If the assessment of a contingency indicates that it is probable that a material loss has been incurred and the amount of the liability can be estimated, then the estimated liability would be accrued in the Company’s financial statements. If the assessment indicates that a potential material loss contingency is not probable but is reasonably possible, or is probable but cannot be estimated, then the nature of the contingent liability, and an estimate of the range of possible losses, if determinable and material, would be disclosed.

 

Loss contingencies considered remote are generally not disclosed unless they involve guarantees, in which case the guarantees would be disclosed. Management does not believe, based upon information available at this time that these matters will have a material adverse effect on the Company’s financial position, results of operations or cash flows. However, there is no assurance that such matters will not materially and adversely affect the Company’s business, financial position, and results of operations or cash flows.

Income Tax Provision

The Company accounts for income taxes under Section 740-10-30 of the FASB Accounting Standards Codification, which requires recognition of deferred tax assets and liabilities for the expected future tax consequences of events that have been included in the financial statements or tax returns.

 

Under this method, deferred tax assets and liabilities are based on the differences between the financial statement and tax bases of assets and liabilities using enacted tax rates in effect for the year in which the differences are expected to reverse. Deferred tax assets are reduced by a valuation allowance to the extent management concludes it is more likely than not that the assets will not be realized. Deferred tax assets and liabilities are measured using enacted tax rates expected to apply to taxable income in the years in which those temporary differences are expected to be recovered or settled.

 

The effect on deferred tax assets and liabilities of a change in tax rates is recognized in the statements of operations in the period that includes the enactment date.

 

The Company adopted the provisions of paragraph 740-10-25-13 of the FASB Accounting Standards Codification. Paragraph 740-10-25-13 addresses the determination of whether tax benefits claimed or expected to be claimed on a tax return should be recorded in the financial statements.

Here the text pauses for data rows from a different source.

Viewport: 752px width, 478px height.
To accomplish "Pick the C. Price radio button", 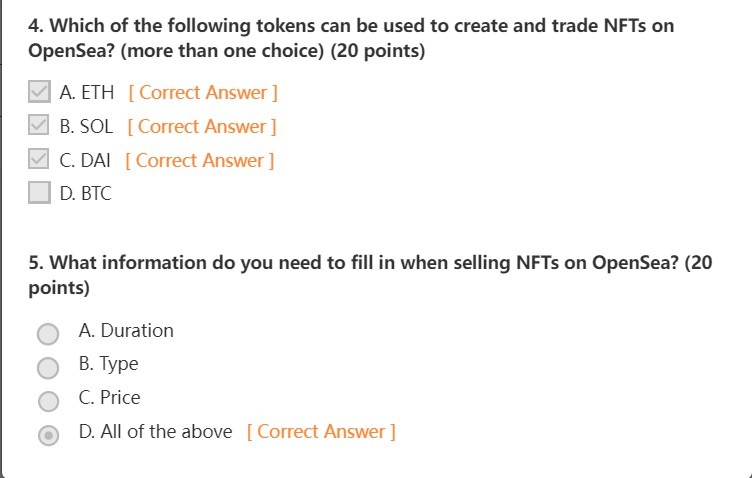I will point(48,401).
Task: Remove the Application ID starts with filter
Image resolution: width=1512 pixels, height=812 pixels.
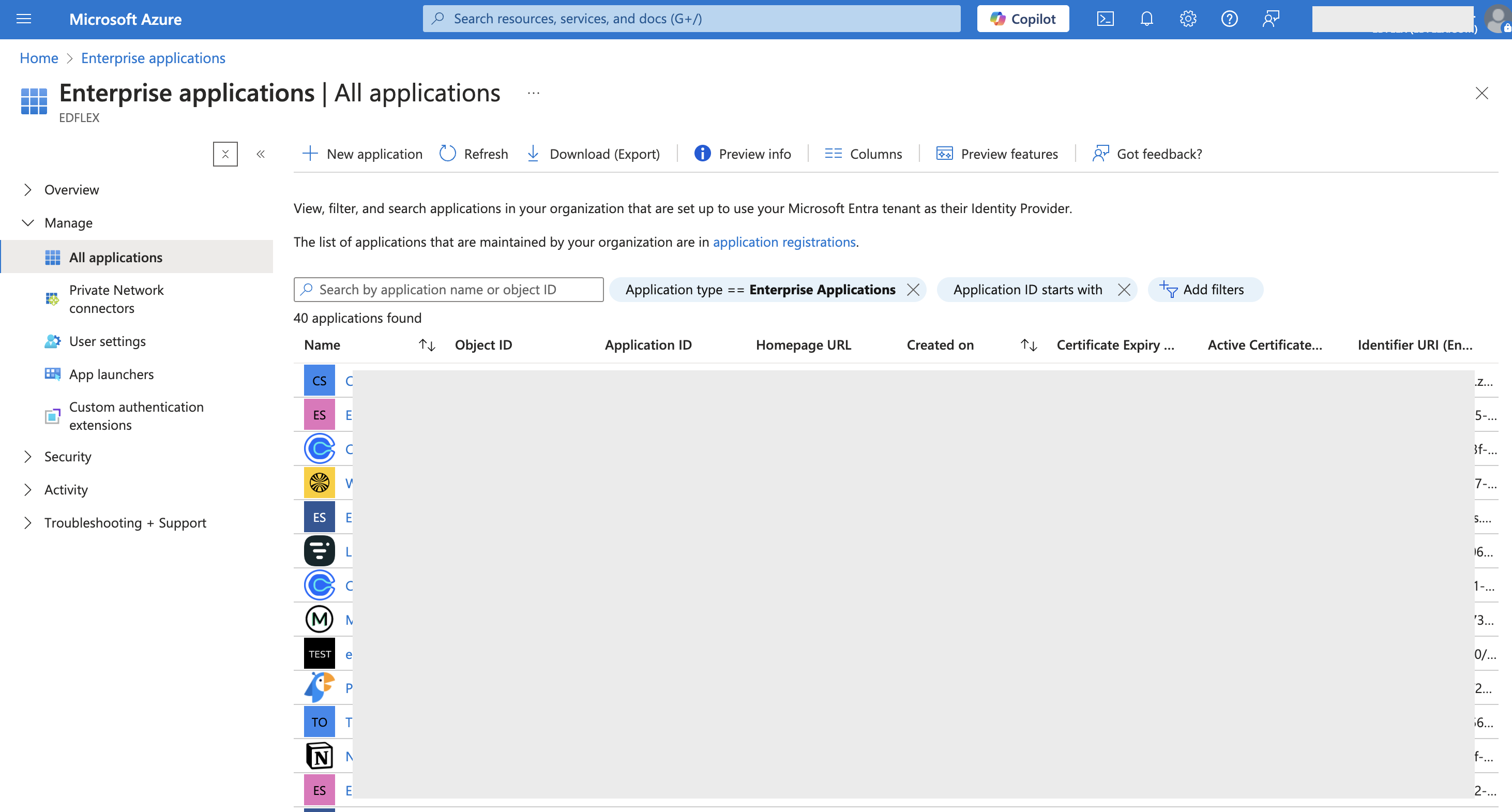Action: pyautogui.click(x=1124, y=290)
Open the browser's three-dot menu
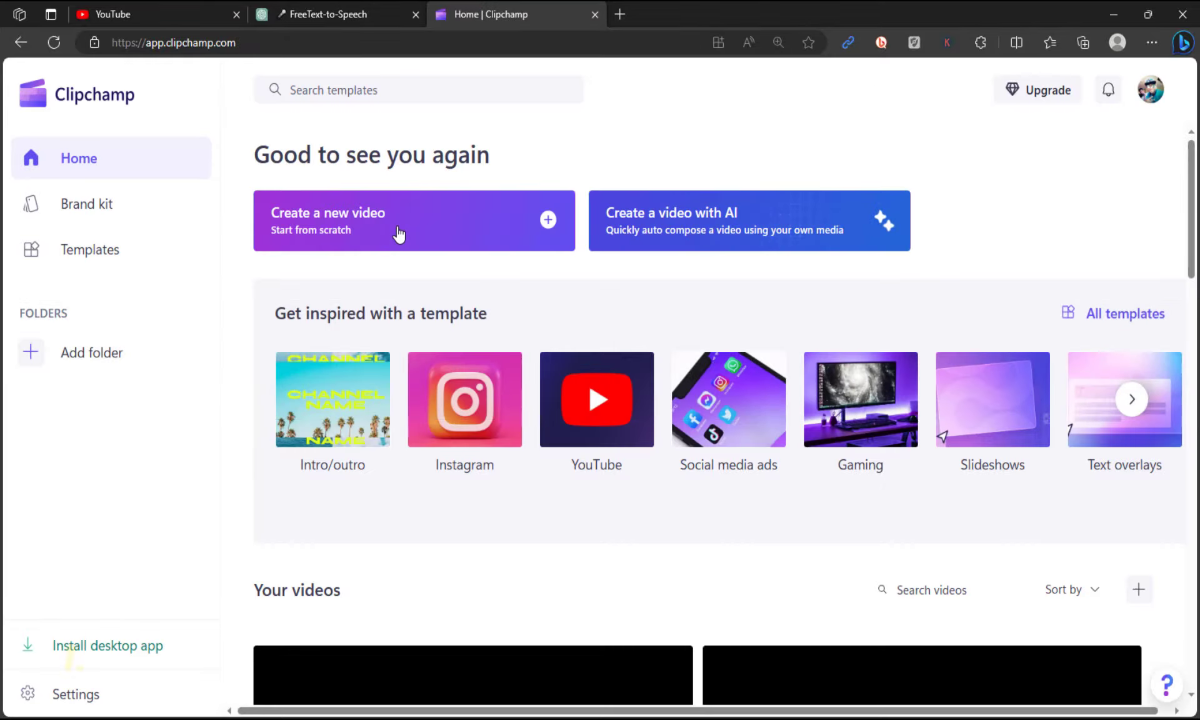Image resolution: width=1200 pixels, height=720 pixels. click(x=1151, y=43)
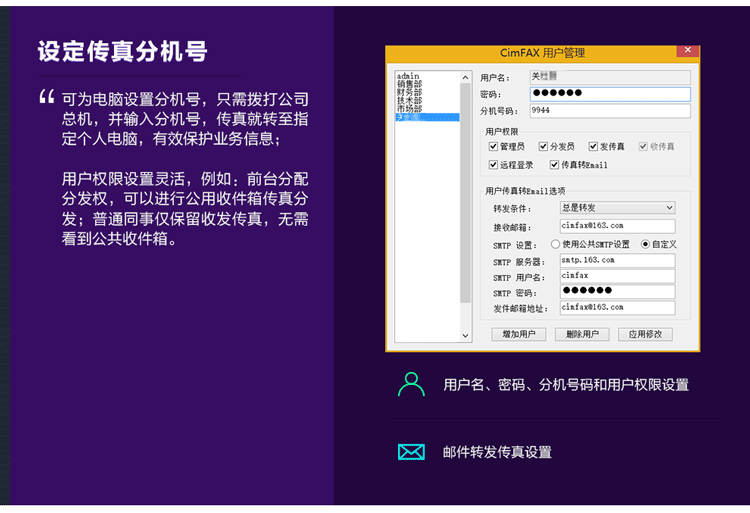Screen dimensions: 750x513
Task: Click the cyan envelope mail icon
Action: tap(411, 452)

Under paragraph 740-10-25-13, the Company may recognize the tax benefit from an uncertain tax position only if it is more likely than not that the tax position will be sustained on examination by the taxing authorities, based on the technical merits of the position.

 

The tax benefits recognized in the financial statements from such a position should be measured based on the largest benefit that has a greater than fifty percent (50%) likelihood of being realized upon ultimate settlement. Paragraph 740-10-25-13 also provides guidance on de-recognition, classification, interest and penalties on income taxes, accounting in interim periods and requires increased disclosures.

 

The estimated future tax effects of temporary differences between the tax basis of assets and liabilities are reported in the accompanying balance sheets, as well as tax credit carry-backs and carry-forwards. The Company periodically reviews the recoverability of deferred tax assets recorded on its balance sheets and provides valuation allowances as management deems necessary.

 

Management makes judgments as to the interpretation of the tax laws that might be challenged upon an audit and cause changes to previous estimates of tax liability. In addition, the Company operates within multiple taxing jurisdictions and is subject to audit in these jurisdictions. In management’s opinion, adequate provisions for income taxes have been made for all years. If actual taxable income by tax jurisdiction varies from estimates, additional allowances or reversals of reserves may be necessary.

Uncertain Tax Positions

The Company did not take any uncertain tax positions and had no unrecognized tax liabilities or benefits in accordance with the provisions of Section 740-10-25 at November 30, 2020 and 2019.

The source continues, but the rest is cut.